73 See Renaudot, (Hist. Patriarch. Alex. p. 123, 131, 145, 195, 247.) They were reconciled by the care of Mark I. (A.D. 799 - 819;) he promoted their chiefs to the bishoprics of Athribis and Talba, (perhaps Tava. See D'Anville, p. 82,) and supplied the sacraments, which had failed for want of an episcopal ordination.
74 De his quos baptizavit, quos ordinavit Acacius, majorum traditione confectam et veram, praecipue religiosae solicitudini congruam praebemus sine difficultate medicinam, (Galacius, in epist. i. ad Euphemium, Concil. tom. v. 286.) The offer of a medicine proves the disease, and numbers must have perished before the arrival of the Roman physician. Tillemont himself (Mem. Eccles. tom. xvi. p. 372, 642, &c.) is shocked at the proud, uncharitable temper of the popes; they are now glad, says he, to invoke St.
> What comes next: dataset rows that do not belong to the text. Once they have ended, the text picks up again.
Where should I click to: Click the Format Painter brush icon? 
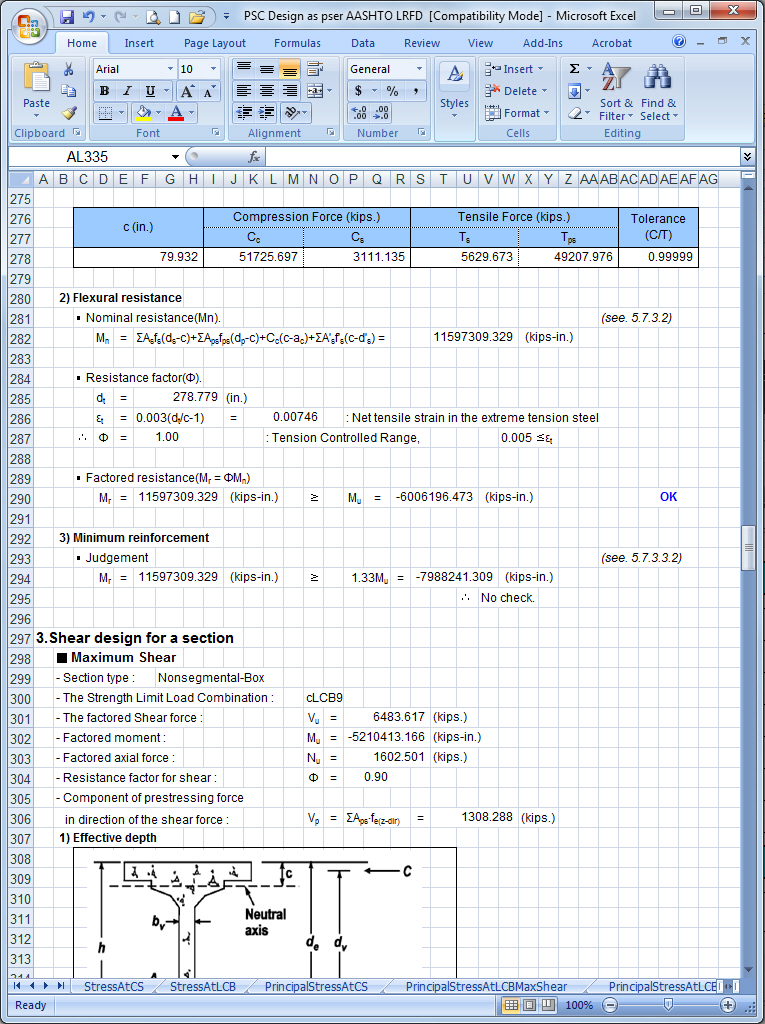(x=69, y=113)
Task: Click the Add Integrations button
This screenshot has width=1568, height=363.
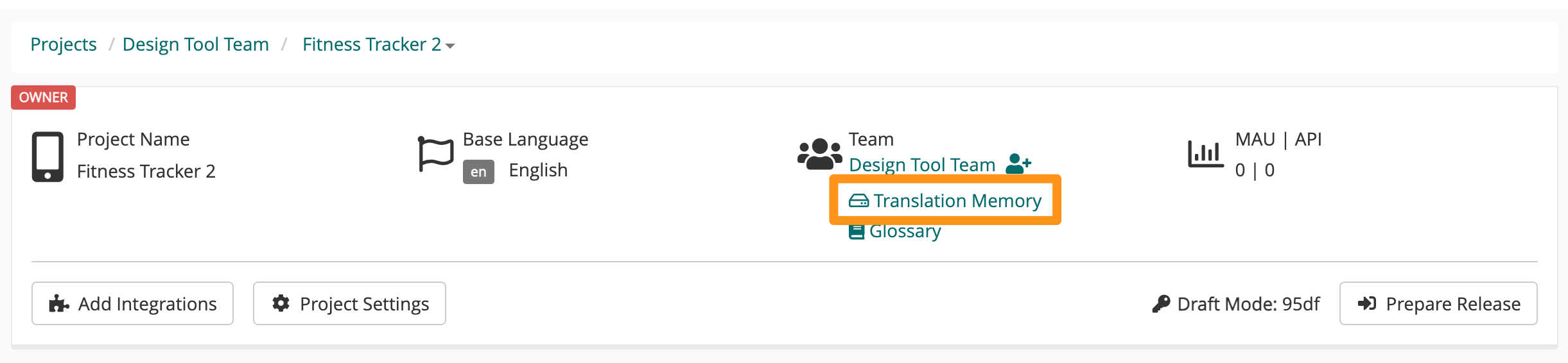Action: point(132,303)
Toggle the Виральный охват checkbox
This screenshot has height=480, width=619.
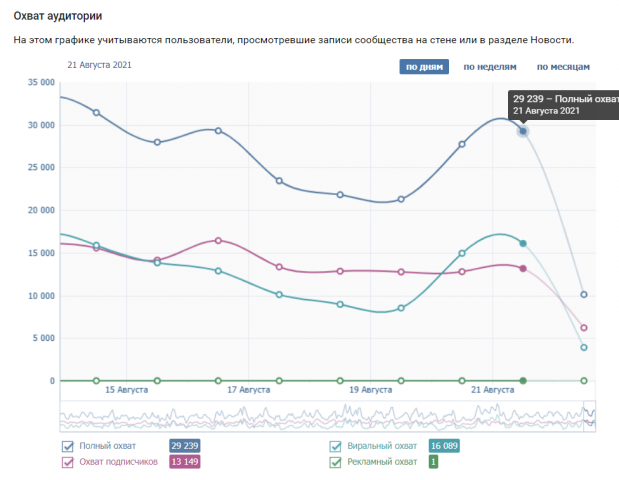click(x=336, y=446)
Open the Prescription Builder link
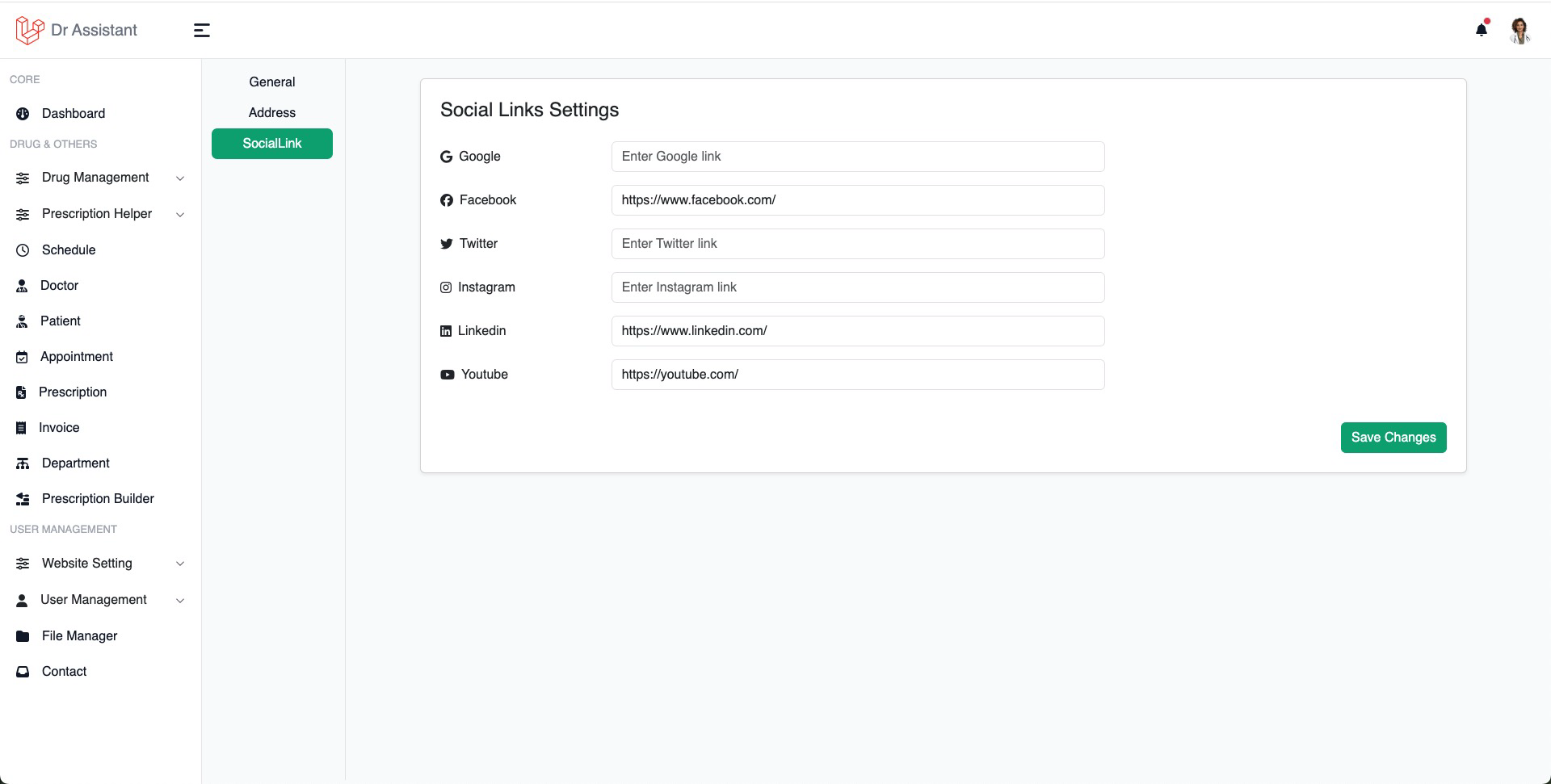 pos(98,499)
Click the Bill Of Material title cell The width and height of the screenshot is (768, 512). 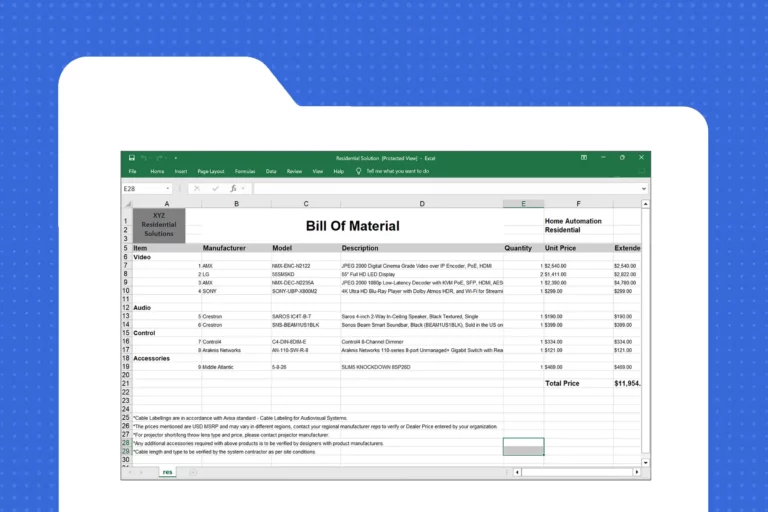352,226
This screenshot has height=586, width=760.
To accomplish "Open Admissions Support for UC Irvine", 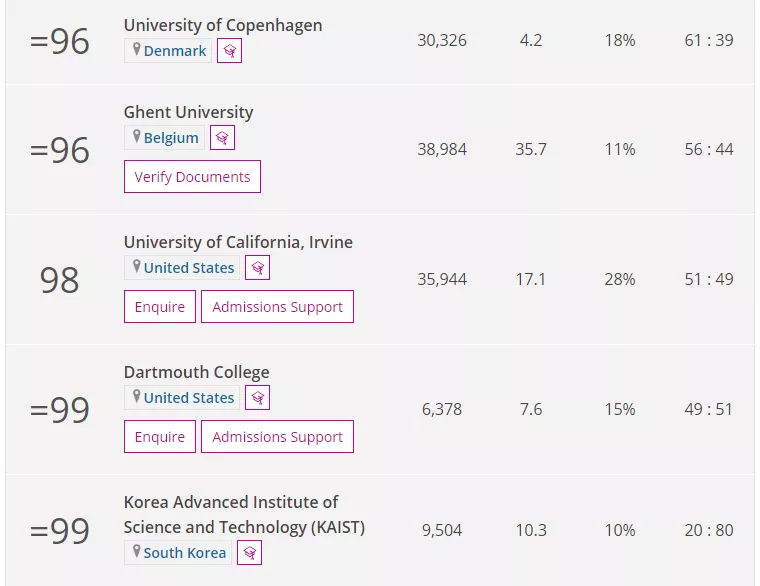I will coord(277,307).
Flavian of Antioch, St. Elias of Jerusalem, &c., to whom they refused communion whilst upon earth. But Cardinal Baronius is firm and hard as the rock of St. Peter.
75 Their names were erased from the diptych of the church: ex venerabili diptycho, in quo piae memoriae transitum ad coelum habentium episcoporum vocabula continentur, (Concil. tom. iv. p. 1846.) This ecclesiastical record was therefore equivalent to the book of life.
76 Petavius (Dogmat. Theolog. tom. v. l. v. c. 2, 3, 4, p. 217 - 225) and Tillemont (Mem. Eccles. tom. xiv. p. 713, &c., 799) represent the history and doctrine of the Trisagion. In the twelve centuries between Isaiah and St. Proculs's boy, who was taken up into heaven before the bishop and people of Constantinople, the song was considerably improved. The boy heard the angels sing, "Holy God! Holy strong! Holy immortal!"
77 Peter Gnapheus, the fuller, (a trade which he had exercised in his monastery,) patriarch of Antioch. His tedious story is discussed in the Annals of Pagi (A.D. 477 - 490) and a dissertation of M. de Valois at the end of his Evagrius.
78 The troubles under the reign of Anastasius must be gathered from the Chronicles of Victor, Marcellinus, and Theophanes. As the last was not published in the time of Baronius, his critic Pagi is more copious, as well as more correct.
79 The general history, from the council of Chalcedon to the death of Anastasius, may be found in the Breviary of Liberatus, (c. 14 - 19,) the iid and iiid books of Evagrius, the abstract of the two books of Theodore the Reader, the Acts of the Synods, and the Epistles of the Pope, (Concil. tom. v.) The series is continued with some disorder in the xvth and xvith tomes of the Memoires Ecclesiastiques of Tillemont. And here I must take leave forever of that incomparable guide - whose bigotry is overbalanced by the merits of erudition, diligence, veracity, and scrupulous minuteness. He was prevented by death from completing, as he designed, the vith century of the church and empire.